» Prompt A
Please set down word for word the part of the article on Auma's job in Saudi Arabia that begins at "Flora Auma, 38, regrets" and stops after "told The Standard Digital.".
» Prompt B
According to the article on Auma's job in Saudi Arabia, how much did the agents in Nairobi say she would earn each month?

(Text segment begins)

Florah Auma during an interview with The standard at her home in Bukura, kakamega county. She explained her torture and harassment while working in Saudi Arabia. [Benjamin Sakwa, Standard]

Flora Auma, 38, regrets having tolerated the thought that the grass is greener on the other side before she flew to Saudi Arabia to take up a job offer. Her hopes were dashed the moment she landed in her dream country only to meet a hostile employer and later fell into the arms of a ruthless master.

Auma was full of expectations when she boarded a Saudi Arabia-bound plane at Jomo Kenyatta International Airport in November 2019.

The excitement of boarding a plane for the first time and expectations of a well-paying job overwhelmed the village girl from Ewoluyali in Butere, Kakamega.

“I met some agents in Nairobi who reassured me I would earn at least Sh25,000 per month as a domestic employee in the Middle East and I thought it was worth giving it a try. After all, I needed money and a job,” Auma told The Standard Digital.

But things did not go as expected on arrival. “I was told my contract would allow me to work for at least three employers. In case I did not get along with the first one, I would have the choice of trying the second and the third,” she said.

She did not last six months at the first home. She switched to a second home, but it was all torment.

(Text segment ends)
(Data shown begins)

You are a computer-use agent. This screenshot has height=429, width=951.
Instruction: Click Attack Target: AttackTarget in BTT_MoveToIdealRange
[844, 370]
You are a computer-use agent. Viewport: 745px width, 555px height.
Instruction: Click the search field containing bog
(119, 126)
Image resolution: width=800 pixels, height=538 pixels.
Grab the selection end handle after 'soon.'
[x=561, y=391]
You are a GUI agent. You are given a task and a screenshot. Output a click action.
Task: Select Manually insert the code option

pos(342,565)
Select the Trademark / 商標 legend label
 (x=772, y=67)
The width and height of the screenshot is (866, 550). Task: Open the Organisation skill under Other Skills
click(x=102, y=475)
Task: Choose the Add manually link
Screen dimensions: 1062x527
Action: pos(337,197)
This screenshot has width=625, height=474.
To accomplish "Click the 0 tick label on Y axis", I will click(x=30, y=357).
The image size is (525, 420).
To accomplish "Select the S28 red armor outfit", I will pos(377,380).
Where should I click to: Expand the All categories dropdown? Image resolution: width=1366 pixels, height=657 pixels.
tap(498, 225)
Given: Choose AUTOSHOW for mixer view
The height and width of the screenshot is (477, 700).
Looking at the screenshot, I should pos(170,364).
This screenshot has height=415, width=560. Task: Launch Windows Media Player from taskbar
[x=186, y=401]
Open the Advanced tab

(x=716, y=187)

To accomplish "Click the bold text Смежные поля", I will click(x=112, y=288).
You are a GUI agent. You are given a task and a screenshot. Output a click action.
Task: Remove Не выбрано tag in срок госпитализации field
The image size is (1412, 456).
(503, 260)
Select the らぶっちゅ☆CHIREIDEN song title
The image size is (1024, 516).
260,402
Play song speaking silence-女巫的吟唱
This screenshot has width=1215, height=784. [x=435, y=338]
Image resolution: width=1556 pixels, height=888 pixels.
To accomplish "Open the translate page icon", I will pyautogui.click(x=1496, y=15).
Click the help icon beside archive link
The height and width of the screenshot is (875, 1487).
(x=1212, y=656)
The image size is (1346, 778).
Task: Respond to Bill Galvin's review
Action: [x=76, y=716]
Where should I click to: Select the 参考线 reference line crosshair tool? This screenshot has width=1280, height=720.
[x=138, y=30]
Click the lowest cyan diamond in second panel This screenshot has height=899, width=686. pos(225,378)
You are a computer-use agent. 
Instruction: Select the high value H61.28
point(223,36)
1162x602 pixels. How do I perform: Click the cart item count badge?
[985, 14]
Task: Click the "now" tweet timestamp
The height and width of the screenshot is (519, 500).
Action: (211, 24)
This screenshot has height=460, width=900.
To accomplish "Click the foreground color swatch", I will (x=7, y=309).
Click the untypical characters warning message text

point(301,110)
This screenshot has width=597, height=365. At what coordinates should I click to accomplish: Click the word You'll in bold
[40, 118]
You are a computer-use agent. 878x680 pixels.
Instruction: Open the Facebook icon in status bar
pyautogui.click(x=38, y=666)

(Data shown ends)

» Written response A
Flora Auma, 38, regrets having tolerated the thought that the grass is greener on the other side before she flew to Saudi Arabia to take up a job offer. Her hopes were dashed the moment she landed in her dream country only to meet a hostile employer and later fell into the arms of a ruthless master.

Auma was full of expectations when she boarded a Saudi Arabia-bound plane at Jomo Kenyatta International Airport in November 2019.

The excitement of boarding a plane for the first time and expectations of a well-paying job overwhelmed the village girl from Ewoluyali in Butere, Kakamega.

“I met some agents in Nairobi who reassured me I would earn at least Sh25,000 per month as a domestic employee in the Middle East and I thought it was worth giving it a try. After all, I needed money and a job,” Auma told The Standard Digital.

» Written response B
At least Sh25,000 per month.